Called out of the meadow
His was no ordinary life, nay, a female or milk would have flowed from the udders each morning, no feeding and nurturing for a silver-side steak with French fries as fat as human hair.
He was called to service and he did receive the tribute of religion that attempted to exclude him from the rule of law, the application of commonsense and immediacy of a pervasive danger to others.
For, he was the embodiment of the sanctity of life in every living creature, a life that must not be needlessly destroyed. To that point, it was a less to all; life is too precious to be wasted on the whim of the desires of others.
For the holy cow remains
So, this Friesian bull born in 2001, adopted in the monastic order of a religion that holds them dear and attaining the majesty of the holy cow, most sacred that it must be untouchable was touched by something so minuscule, yet too fearful to contemplate, for touch was a gift of death, bovine tuberculosis.
Had this bull been nameless, he would have died, unsung, unmourned and unknown, but his name was Shambo and they gave him a humanity that pitched a community against due process in the name of religion.
But the cow died and afterwards it indeed was a danger to other flock, it had lesions indicative of the presence of bovine tuberculosis.
Shambo leaves a community bereft of their sacred cow and some who travelled in all the way from New Zealand, all for the life of cow.
Rational religion, irrational adherents
The story of Shambo however does not end with its death because the community now appeals that no other animal be killed even if they are bovine tuberculosis indicative.

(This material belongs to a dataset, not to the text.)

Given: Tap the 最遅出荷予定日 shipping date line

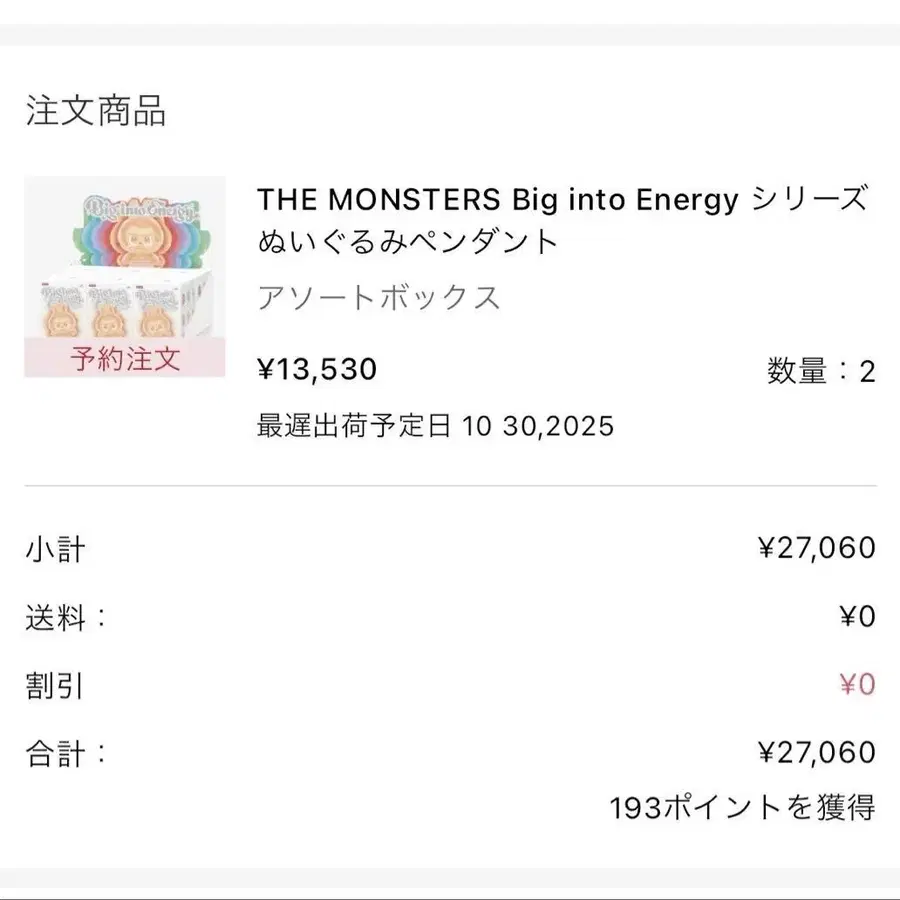Looking at the screenshot, I should tap(435, 426).
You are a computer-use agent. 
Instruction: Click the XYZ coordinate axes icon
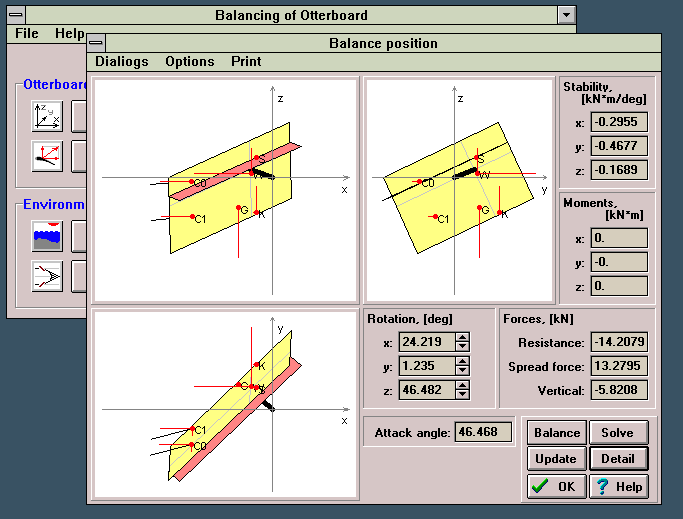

The sanctity of life awakens us to another reality, the "vicarious" sacrifice of one diseased animal to save other animals, as other farmers have required and as the health experts have advised; it is a fearful analogy, but whilst religion can be rational, the adherents can be so far from the rationality their religion demands.
This is not respect
This same sanctity of life is defiled time and again as individuals exercise their rights to remain alive without due consideration for others in the community.

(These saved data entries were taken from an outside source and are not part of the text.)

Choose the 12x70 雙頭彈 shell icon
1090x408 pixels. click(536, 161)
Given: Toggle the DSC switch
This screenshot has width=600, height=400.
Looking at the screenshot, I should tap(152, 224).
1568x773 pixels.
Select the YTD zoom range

People swift to use guns in the streets of London, many have become mobile abattoirs, a knife to hand and it goes deep into the flesh of another man because of respect.
A type of respect that does not belong on our streets but has broken out of the prison regiment where the law has placed people who need to be denied their liberty and their community as a just consequence of deeds which threaten society - crimes, misdeeds and disobedience amongst a multitude of many sins unmentionable.
In prison, the only dignity left in a man is the jungle of the alpha male; you are in a correction facility and hence damn the consequences of being corrected when you are wrong.
Like a pervasive contagion leading to a pandemic, the prison pathogen is wiping out civility in our societies, people would not countenance being corrected, because it makes them lose face for which they must make drastic amends by having in possession a gun which targets that lone protector of civility in our communities and snuffs the person out life a candlelight in a gale.
Doing right getting wronged
This has nothing to do with respect, people earn respect by being productive members of their communities and that completely excludes crime as unwarranted violence, breaking rules, possessing a firearm or harmful weapon.
But yesterday, the family of James Oyebola, 46, granted that the life-support machine keeping his sanctity of whatever life he had left be turned off.
This is another name of Nigerian heritage too many, from Damilola Taylor, 10, in 2000 who was thrust through in a stairwell, Michael Dosunmu, 15, in February 2007, who was shot while he slept in his bedroom, too many of my people are getting caught up in this rotten morass.
A ban on smoking in public areas exists in England, it came into effect on the 1st of July 2007 and people cannot have been oblivious of this fact. Some customers however decided to trespass this law and the gentle giant figure of the one-time WBC international heavyweight champion advised the customers to desist without rancour.
Those customers shot him in the face with a gun and the man died. For all the respect any man could demand of his fellow man, the most important one is to be able stand by what you have done and face the consequences for your actions like a man. They ran away.
James Oyebola was born in Lagos on the 10th of June 1961, he was well received as a boxer and a respected man in the community, he is survived by his girlfriend and two children.
Cowards without souls
These are men who have no respect for themselves or others, but this is becoming the Plimsoll line of respect amongst our youth.
The warped concept of respect that portends that society owes you everything and you have nothing to contribute to society, one that damns the consequences and gives you peer honour as a fugitive and criminal, one that is an untrammelled dementia of the ego that they feel they are bigger than everything around them and answerable to no one.
Within this youth subculture, exists the pain of the death of 17 young people in London since the beginning of the year, 5 of which were through gunshots. Lives needlessly destroyed in the pursuit of intemperate and criminal self aggrandisement masquerading as respect.
If we do not seize our societies and communities from this prison cancer, the raconteur would be possessed of interminable obituaries.
May the souls of all those forcibly made to depart this beautiful earth rest in peace, as for Shambo, the last wish of an adherent when it was taken from the monastery was for it to return a human - even I cannot begin to plumb the depths of the absurdities of religion - if it is believable, it is the beginning of faith, the emasculation of the rational.